The authors of the paper were from the Quebec AI Institute, Harvard University, Harvard Law School, University of Oxford, Cooperative AI Foundation, University of Cambridge, and University of Toronto.
AI agent risks
If an AI agent is given a goal to optimize for, it could cut ethical or legal corners to reach its goal or act in ways that could cause substantial harm if there is no human in the loop.
The researchers identified five main risks associated with poorly supervised AI agents.
- Malicious use – A low-skilled malicious actor could use a highly capable agent to automate end-to-end pipelines in cybercrime or develop harmful biological or chemical tools.
- Overreliance and disempowerment – Overreliance on AI agents to automate complex tasks in high-stakes situations like financial or legal systems could have severe consequences.
- Delayed and diffuse impacts – If an AI is provided with long-horizon goals, the impact of bad decisions it makes may only become apparent long after it is deployed. Delayed impacts could also result in the damage diffusing throughout an organization or community before it is detected.
- Multi-agent risks – An AI agent may have been tested as a single system but unexpected risks could arise when multiple agents interact with each other.
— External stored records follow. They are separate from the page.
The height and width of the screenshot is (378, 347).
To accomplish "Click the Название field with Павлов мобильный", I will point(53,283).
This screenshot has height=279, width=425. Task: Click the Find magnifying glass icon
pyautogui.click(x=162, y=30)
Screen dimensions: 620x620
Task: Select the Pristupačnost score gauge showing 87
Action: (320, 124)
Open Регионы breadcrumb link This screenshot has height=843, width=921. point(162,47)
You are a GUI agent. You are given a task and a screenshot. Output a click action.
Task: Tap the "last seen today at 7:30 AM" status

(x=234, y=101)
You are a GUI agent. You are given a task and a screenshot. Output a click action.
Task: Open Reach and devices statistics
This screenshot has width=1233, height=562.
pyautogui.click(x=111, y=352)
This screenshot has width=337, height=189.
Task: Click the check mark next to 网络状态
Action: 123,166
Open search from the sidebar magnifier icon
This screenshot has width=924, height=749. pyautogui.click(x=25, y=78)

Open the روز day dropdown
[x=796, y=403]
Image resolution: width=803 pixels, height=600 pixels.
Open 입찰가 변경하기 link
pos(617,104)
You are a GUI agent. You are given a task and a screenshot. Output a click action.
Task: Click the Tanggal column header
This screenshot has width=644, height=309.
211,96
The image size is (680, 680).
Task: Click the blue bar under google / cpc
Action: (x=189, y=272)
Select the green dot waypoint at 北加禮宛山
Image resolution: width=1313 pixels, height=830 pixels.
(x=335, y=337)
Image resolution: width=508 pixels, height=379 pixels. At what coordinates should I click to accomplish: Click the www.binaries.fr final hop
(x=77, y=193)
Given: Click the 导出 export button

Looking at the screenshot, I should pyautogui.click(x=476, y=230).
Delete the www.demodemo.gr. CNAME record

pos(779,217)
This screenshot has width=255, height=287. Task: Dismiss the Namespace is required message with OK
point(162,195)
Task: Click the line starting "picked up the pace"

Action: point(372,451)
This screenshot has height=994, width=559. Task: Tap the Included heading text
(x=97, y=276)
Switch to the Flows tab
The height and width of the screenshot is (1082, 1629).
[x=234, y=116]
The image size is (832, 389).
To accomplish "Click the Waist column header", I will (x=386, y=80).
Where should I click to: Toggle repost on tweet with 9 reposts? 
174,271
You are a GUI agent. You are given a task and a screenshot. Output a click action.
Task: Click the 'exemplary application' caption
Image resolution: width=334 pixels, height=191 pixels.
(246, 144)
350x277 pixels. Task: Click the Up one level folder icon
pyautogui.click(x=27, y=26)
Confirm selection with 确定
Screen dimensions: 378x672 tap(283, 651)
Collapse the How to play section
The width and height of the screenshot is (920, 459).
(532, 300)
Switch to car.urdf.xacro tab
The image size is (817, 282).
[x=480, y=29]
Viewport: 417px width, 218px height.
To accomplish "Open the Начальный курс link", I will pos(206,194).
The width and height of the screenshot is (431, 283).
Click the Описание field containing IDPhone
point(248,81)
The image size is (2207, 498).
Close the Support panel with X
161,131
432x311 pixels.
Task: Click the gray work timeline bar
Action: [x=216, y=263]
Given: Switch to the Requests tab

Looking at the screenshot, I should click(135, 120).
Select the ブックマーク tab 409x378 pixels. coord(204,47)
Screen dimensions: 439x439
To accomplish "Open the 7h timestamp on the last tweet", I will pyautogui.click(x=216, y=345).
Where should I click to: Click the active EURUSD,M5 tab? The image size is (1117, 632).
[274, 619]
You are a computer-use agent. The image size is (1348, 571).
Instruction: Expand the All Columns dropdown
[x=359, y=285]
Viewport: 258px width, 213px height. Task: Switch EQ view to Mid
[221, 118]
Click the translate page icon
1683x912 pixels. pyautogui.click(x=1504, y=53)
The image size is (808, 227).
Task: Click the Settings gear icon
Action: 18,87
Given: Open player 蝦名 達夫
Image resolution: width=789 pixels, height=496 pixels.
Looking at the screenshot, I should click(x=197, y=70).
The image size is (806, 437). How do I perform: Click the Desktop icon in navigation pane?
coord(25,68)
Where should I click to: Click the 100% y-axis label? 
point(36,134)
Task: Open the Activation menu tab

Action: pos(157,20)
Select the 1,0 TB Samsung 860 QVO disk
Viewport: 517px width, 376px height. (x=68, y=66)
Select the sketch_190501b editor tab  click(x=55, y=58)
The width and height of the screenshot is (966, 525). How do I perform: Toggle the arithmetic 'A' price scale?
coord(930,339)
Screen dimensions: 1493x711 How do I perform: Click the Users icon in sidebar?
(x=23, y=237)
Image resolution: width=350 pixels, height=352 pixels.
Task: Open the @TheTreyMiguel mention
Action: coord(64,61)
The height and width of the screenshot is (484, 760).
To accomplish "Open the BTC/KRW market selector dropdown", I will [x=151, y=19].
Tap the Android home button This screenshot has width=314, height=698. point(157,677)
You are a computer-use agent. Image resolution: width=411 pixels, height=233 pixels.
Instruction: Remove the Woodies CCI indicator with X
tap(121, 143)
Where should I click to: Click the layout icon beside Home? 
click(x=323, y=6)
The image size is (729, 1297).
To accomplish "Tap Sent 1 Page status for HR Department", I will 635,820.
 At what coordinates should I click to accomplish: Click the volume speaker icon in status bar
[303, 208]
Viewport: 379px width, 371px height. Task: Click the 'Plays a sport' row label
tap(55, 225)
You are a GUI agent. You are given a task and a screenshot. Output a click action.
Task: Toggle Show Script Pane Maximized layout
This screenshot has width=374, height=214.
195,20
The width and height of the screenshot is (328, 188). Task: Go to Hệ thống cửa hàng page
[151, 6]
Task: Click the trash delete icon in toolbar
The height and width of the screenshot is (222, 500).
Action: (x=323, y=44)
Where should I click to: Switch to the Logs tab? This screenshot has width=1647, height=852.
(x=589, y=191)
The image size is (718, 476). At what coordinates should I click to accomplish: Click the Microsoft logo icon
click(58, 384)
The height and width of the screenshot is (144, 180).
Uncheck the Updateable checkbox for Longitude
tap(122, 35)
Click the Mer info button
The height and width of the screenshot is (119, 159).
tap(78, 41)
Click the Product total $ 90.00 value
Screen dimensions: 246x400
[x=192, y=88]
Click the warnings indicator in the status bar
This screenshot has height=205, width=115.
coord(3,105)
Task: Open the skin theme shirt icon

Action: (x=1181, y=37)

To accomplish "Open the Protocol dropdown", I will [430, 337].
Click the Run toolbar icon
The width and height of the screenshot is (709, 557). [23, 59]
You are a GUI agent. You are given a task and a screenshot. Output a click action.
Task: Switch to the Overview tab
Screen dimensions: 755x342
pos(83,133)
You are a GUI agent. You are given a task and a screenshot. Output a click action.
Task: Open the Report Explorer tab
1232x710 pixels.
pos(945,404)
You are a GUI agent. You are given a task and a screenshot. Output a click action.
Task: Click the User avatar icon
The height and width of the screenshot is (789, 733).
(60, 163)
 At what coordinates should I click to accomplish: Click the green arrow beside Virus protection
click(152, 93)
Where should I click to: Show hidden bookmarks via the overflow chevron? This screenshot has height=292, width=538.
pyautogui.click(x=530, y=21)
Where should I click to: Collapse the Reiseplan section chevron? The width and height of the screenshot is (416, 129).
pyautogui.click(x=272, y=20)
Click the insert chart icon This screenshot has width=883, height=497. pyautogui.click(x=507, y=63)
- Sub-agents – An agent could decide that to achieve its goal it needs to create sub-agents of itself. It could call multiple copies of itself or fine-tune another agent. Without knowing if an agent has created sub-agents, detecting harmful behavior is difficult.
How to increase visibility
We need governance structures to establish guidelines that keep key stakeholders accountable. To achieve this, greater visibility into deployed AI agents is essential.
The researchers proposed three ways that could be done.
- Agent identifiers – Ensuring that an agent identifies itself would enable humans, organizations, or other agents to manage their interactions with it. It would also aid in linking an action to a specific agent and the organization that made or deployed it.
- Real-time monitoring – Monitoring an agent’s behavior in real-time would enable a developer to immediately flag violations of clear rules or monitor the agent’s interactions with other agents. It could also flag an agent that creates multiple instances of itself, exceeds financial limits, or uses computing resources above a certain limit.
- Activity logs – Realistically, harms caused by agents will be detected after the fact, rather than preempted. Activity logs recording certain inputs and outputs of an agent would be useful in determining how things went wrong and what to fix.
If these measures were implemented it could help mitigate the risks that AI agents present. However, implementing real-time monitoring and activity logs without breaching privacy laws could be challenging.
We’re definitely moving away from app-based interactions as AI agents increasingly act independently to do the jobs we set for them. But there are risks. The paper noted that managing these risks will require political will, sociotechnical infrastructure, and public influence. Improved visibility into exactly how AI agents operate is crucial to making that happen.